The U.S. Economy Hasn't Disappointed Analysts This Much Since the Great Recession

A morning's worth of disappointing data sent the Economic Surprise Index down further

First Day Of Trading for 2015 On The Floor Of The NYSE As U.S. Stock-Index Futures Rise After S&P 500's December Decline

Traders work on the floor of the New York Stock Exchange (NYSE).

Photographer: Jin Lee

Following a quartet of weaker-than-expected economic data reports released this morning, Bloomberg's U.S. economic surprise index has fallen to levels seen only during the Great Recession.

At -0.783, the 15-year-old index has been this far away from zero in either direction in only two other periods: in early 2009, when it hit a record-low -0.996, and in March 2011, when it climbed as high as 0.950. 

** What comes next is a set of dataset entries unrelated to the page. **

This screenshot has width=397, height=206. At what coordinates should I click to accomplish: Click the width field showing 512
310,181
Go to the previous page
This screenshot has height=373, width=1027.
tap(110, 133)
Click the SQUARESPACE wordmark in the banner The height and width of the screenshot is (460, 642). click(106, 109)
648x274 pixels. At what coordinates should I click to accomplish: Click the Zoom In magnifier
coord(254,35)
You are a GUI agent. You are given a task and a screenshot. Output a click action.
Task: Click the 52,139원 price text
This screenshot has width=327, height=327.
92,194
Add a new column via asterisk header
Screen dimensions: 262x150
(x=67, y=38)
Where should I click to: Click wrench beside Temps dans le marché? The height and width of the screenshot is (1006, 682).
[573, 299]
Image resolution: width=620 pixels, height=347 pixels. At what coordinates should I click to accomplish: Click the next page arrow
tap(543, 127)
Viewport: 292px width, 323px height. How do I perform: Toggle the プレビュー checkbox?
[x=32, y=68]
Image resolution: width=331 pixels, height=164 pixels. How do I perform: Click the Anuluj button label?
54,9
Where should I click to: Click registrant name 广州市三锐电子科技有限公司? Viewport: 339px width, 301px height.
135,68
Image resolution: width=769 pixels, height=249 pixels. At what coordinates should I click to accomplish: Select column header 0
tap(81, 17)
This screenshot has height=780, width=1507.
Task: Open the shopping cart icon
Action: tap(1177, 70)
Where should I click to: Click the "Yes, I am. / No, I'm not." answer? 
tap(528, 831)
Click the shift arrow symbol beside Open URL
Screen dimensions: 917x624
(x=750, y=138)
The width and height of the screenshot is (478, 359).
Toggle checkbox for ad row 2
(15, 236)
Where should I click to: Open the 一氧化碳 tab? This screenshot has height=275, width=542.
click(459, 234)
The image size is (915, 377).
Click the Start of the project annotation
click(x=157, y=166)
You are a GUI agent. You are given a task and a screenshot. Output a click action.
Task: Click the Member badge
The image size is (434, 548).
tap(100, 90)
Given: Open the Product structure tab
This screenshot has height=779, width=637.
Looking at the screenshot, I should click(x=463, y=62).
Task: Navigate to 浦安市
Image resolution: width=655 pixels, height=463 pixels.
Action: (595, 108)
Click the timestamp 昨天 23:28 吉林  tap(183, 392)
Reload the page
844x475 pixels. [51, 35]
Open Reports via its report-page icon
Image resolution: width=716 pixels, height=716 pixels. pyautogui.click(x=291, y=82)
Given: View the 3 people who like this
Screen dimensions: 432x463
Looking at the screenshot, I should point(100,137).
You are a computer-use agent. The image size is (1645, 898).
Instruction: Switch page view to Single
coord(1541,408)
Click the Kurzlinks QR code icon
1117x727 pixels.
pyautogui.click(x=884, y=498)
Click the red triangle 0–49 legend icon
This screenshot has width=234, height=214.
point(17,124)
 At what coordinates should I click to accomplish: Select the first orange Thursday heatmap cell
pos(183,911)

That's not to say that the economy's heading into recession. The surprise index measures data relative to economists' projections, so the measure is showing that forecasters were way too optimistic coming into 2015. 

This morning, we got news that:

  • Initial jobless claims rose to 295,000 in the week through April 18 from 294,000 the week before. The consensus estimate of economists surveyed by Bloomberg saw a drop to 287,000.
  • Markit's monthly survey of purchasing managers in U.S. manufacturing showed a slowdown in activity in its preliminary April data. The headline index fell to 54.2 from 55.7, defying the consensus prediction of an unchanged reading.
  • New-home sales sank 11.4 percent in March, while the median economist in our survey expected only a 4.5 percent drop.
  • The Kansas City Fed's monthly measure of manufacturing activity fell to -7 in April from -4 in March, missing estimates for an improvement to -2.
The Bloomberg ECO Surprise Index in the U.S. is at its lowest since the Great Recession. The index shows the degree to which economic analysts under- or over-estimate trends in the business cycle. 
The Bloomberg ECO Surprise Index in the U.S. is at its lowest since the Great Recession. The index shows the degree to which economic analysts under- or over-estimate trends in the business cycle. 
Source: Bloomberg

There have been a number of factors at work, including the rapid appreciation of the U.S. dollar, the sharp decline in oil prices, another historically harsh winter that slowed weather-sensitive activities, and a labor dispute at West Coast ports that disrupted supply chains. The impacts of each of these effects have proved difficult to calculate in real time. 

Next Wednesday, we get the first look at first-quarter GDP figures. Economists surveyed by Bloomberg expect the net effect of all of these forces slowed growth to 1 percent at an annualized pace in Q1, down from the 2.2 percent rate logged in the fourth quarter of 2014.

The surprise index is supposed to be mean-reverting, which means it should be expected to bounce back as economists rein in their expectations for subsequent data releases.